● Task details
Starting at the line containing "The width and height of the screenshot is (1600, 900)." and ending at the line containing "[x=928, y=265]", render those lines of the records as a Markdown table with the columns Row and Text. Number each row and skip any blank lines.

● Listed entries
══════════

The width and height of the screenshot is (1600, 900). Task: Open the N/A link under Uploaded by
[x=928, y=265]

══════════

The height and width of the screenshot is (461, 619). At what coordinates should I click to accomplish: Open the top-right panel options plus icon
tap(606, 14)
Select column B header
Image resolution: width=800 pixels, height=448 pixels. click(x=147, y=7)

══════════

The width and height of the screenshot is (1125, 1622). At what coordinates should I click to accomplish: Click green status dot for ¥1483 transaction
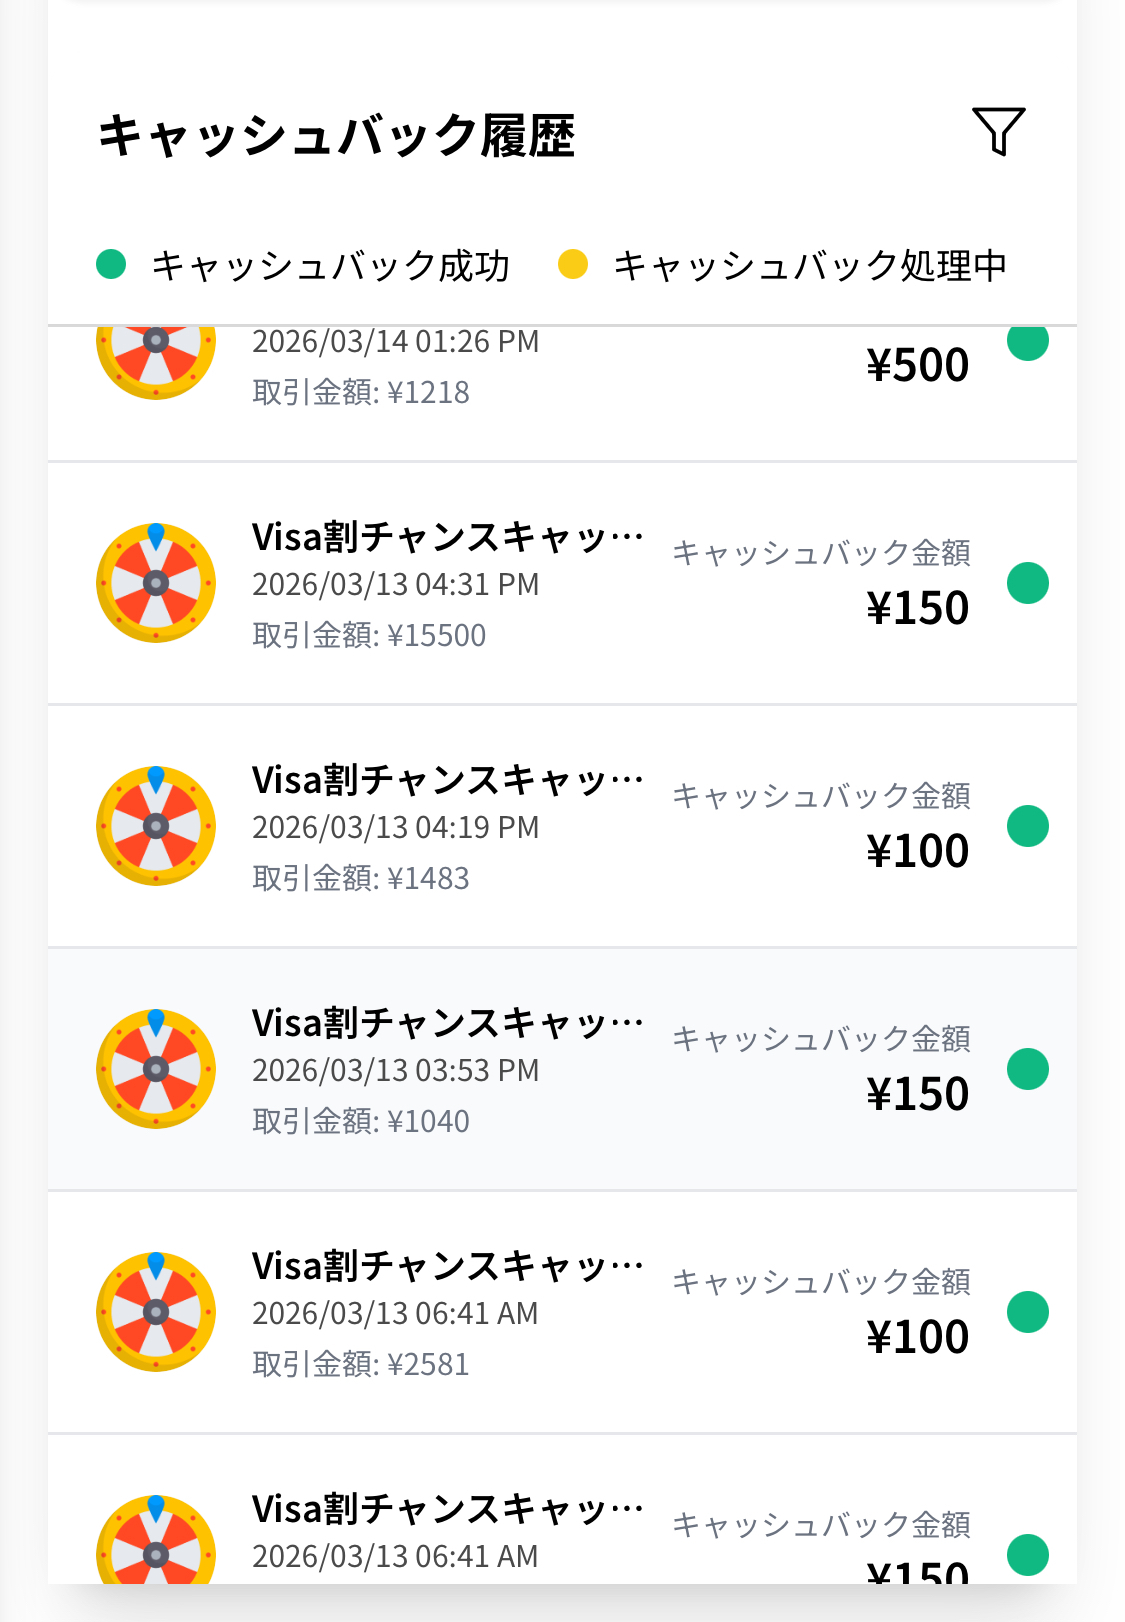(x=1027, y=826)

══════════

● Answer below
| Row | Text |
|---|---|
| 1 | The width and height of the screenshot is (1600, 900). Task: Open the N/A link under Uploaded by |
| 2 | [x=928, y=265] |